Teardown reveals Microsoft Surface Studio has limited user upgradeability
The repair experts over at iFixit have published a teardown of Microsoft’s new Surface Studio, showing off the components that make up the innovative machine geared towards creative professionals. The Surface Studio is a unique All-in-One (AIO) device with a 28-inch 4500 x 3000 touchscreen attached to a fairly powerful and compact base. The Surface Studio can be equipped with:
- 6th Generation Skylake Intel Core i5 or Core i7 processor (SKU unknown)
- 8, 16, or 32 GB of RAM
- up to 2 TB of "Rapid Hybrid Storage"
- NVIDIA GeForce GTX 965M (2 GB GDDR5) or GTX 980M (4 GB GDDR5)
The base also sports four USB 3.0 Type-A ports, a Gigabit Ethernet jack, a mini DisplayPort, a full-size SD card slot, and a 3.5 mm audio jack.
The teardown revealed that the CPU, GPU, and RAM are all soldered onto the motherboard and are not replaceable. Users won’t be able to upgrade these components after purchase, so they will need to make sure to customize the machine to their expected workload from the outset.
iFixit also found that the storage options are replaceable, as there are slots for both an M.2 SSD and a standard SATA HDD or SSD. Interestingly, the machine that was disassembled had a slower 5400 RPM HDD connected via SATA II instead of the more common (and faster) SATA III. It is currently unknown if the interface is capable of SATA III 6 Gb/s speeds, or if the connection is indeed limited to SATA II at 3 Gb/s.

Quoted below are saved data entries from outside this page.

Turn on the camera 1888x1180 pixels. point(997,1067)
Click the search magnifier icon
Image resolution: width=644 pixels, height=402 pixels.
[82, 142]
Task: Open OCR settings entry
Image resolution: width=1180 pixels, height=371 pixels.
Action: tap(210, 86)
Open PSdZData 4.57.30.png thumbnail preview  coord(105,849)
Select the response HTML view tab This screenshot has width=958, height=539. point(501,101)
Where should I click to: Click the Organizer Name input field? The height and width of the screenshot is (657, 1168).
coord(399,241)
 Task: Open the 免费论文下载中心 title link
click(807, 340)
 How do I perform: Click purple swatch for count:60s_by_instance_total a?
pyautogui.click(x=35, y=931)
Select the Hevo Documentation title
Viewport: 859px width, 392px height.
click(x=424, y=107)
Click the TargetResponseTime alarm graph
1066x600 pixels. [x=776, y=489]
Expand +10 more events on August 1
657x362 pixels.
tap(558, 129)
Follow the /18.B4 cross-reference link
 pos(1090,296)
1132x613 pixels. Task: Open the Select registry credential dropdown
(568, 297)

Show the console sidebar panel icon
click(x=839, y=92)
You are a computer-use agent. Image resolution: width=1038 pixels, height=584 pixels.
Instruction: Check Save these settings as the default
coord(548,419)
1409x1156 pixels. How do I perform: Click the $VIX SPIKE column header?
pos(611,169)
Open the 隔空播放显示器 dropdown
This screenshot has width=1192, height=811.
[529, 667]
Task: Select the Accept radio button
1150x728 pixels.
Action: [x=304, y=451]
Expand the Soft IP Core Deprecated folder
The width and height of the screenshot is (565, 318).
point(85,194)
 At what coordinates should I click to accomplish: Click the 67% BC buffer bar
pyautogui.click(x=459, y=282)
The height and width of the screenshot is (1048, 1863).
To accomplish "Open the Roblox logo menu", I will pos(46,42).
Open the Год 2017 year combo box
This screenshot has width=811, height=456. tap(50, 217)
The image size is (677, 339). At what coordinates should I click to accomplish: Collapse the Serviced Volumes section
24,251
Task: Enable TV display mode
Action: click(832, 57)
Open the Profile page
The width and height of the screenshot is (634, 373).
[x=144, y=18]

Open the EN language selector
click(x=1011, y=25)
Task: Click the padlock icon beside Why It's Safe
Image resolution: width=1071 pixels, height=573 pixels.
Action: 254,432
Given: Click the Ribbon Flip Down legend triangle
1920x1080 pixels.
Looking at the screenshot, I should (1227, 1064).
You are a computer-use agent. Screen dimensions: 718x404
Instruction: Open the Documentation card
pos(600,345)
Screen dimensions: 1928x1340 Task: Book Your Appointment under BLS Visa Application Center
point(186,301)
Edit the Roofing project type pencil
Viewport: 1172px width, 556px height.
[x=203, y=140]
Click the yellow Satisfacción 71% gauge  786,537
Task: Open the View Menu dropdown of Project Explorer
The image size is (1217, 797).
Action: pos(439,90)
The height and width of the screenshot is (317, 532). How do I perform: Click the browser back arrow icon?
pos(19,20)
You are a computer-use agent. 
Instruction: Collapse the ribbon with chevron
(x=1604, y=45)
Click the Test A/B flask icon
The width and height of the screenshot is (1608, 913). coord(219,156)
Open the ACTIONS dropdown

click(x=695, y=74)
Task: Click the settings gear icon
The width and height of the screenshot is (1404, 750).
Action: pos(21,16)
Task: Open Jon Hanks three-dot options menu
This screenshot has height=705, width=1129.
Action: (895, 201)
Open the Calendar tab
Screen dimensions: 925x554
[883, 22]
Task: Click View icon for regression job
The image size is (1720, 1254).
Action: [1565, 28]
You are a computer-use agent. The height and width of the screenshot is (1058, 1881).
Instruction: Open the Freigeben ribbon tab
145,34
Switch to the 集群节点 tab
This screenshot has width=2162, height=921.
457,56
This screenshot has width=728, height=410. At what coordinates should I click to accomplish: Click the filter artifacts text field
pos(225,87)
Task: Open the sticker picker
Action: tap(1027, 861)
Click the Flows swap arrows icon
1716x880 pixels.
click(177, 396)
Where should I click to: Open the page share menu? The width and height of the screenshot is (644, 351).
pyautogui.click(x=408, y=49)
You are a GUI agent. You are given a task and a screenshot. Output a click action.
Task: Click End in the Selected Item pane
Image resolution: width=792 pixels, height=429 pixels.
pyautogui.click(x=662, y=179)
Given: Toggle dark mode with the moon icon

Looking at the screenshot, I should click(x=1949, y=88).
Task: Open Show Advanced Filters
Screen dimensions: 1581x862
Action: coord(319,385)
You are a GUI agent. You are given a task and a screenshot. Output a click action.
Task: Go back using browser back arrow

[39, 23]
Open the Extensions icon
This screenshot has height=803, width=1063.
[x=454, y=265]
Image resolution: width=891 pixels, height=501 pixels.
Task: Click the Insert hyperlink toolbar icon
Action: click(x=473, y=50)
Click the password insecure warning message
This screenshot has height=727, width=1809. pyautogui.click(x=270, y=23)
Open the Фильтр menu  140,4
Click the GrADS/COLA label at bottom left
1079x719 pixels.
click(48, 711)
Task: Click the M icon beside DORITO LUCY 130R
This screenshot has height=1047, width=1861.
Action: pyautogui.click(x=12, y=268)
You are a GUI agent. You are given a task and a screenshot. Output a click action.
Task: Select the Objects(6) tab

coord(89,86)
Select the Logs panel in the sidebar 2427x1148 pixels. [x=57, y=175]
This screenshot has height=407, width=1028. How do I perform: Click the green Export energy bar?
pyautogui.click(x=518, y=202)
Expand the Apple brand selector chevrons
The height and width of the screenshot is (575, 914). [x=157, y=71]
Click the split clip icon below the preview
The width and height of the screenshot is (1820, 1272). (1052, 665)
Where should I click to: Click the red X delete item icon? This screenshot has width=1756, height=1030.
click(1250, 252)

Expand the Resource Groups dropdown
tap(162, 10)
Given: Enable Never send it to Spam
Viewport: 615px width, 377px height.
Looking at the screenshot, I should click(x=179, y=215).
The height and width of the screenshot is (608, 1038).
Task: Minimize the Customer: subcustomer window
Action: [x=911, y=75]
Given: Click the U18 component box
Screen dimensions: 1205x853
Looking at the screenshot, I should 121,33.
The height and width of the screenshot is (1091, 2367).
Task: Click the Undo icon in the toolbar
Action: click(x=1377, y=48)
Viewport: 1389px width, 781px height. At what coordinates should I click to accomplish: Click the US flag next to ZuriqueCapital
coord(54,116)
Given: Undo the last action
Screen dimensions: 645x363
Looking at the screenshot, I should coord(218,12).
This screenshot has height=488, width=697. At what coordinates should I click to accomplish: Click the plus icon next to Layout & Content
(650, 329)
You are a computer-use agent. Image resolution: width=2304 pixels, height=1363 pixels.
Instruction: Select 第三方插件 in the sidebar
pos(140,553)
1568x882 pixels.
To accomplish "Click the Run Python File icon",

Overall, iFixit gave the Surface Studio a “Repairability Score” of 5 out of a possible 10. The device seems to be fairly repairable, with plenty of pieces (including the display) able to be replaced independently of others. Earlier teardowns of Microsoft’s original Surface Book and Apple’s new Macbook Pro with Touch Bar, also targeted at creatives, both yielded abysmal repairability scores of 1 out of 10.